_Exercise details_
Among the entries that follow, find the lines containing the string "realiza" and copy them.
Start of Record excerpts
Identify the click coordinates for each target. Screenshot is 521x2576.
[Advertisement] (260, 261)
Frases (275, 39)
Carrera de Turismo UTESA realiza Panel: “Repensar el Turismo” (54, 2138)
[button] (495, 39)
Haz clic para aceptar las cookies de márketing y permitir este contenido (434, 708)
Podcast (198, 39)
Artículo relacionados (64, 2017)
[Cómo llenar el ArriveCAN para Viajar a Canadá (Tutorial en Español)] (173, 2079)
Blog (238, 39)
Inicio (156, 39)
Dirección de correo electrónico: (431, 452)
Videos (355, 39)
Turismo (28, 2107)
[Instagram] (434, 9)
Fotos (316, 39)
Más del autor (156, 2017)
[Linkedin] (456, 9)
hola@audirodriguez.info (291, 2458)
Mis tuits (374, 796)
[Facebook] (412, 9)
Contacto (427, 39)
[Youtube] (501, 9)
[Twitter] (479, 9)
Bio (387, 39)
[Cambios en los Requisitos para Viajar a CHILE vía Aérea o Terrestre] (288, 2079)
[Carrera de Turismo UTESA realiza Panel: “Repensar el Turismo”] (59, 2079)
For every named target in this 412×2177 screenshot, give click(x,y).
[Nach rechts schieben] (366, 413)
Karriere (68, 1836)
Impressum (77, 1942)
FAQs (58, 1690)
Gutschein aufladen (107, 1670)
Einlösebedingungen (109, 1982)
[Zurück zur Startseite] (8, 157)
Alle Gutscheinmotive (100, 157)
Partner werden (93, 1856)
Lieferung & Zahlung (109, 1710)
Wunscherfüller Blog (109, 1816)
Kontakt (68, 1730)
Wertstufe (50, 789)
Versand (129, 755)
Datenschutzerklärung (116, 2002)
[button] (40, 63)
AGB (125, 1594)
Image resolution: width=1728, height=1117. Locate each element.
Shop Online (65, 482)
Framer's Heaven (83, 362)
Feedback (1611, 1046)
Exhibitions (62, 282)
End of Record excerpts
Start of Record excerpts
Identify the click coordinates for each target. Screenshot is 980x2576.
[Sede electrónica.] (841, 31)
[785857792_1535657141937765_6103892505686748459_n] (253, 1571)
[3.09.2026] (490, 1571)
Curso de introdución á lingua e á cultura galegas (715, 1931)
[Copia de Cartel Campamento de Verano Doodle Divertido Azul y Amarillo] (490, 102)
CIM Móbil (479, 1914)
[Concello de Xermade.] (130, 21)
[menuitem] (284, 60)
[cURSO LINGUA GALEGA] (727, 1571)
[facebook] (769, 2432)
End of Record excerpts
_Worked solution_
Carrera de Turismo UTESA realiza Panel: “Repensar el Turismo” (54, 2138)
[Carrera de Turismo UTESA realiza Panel: “Repensar el Turismo”] (59, 2079)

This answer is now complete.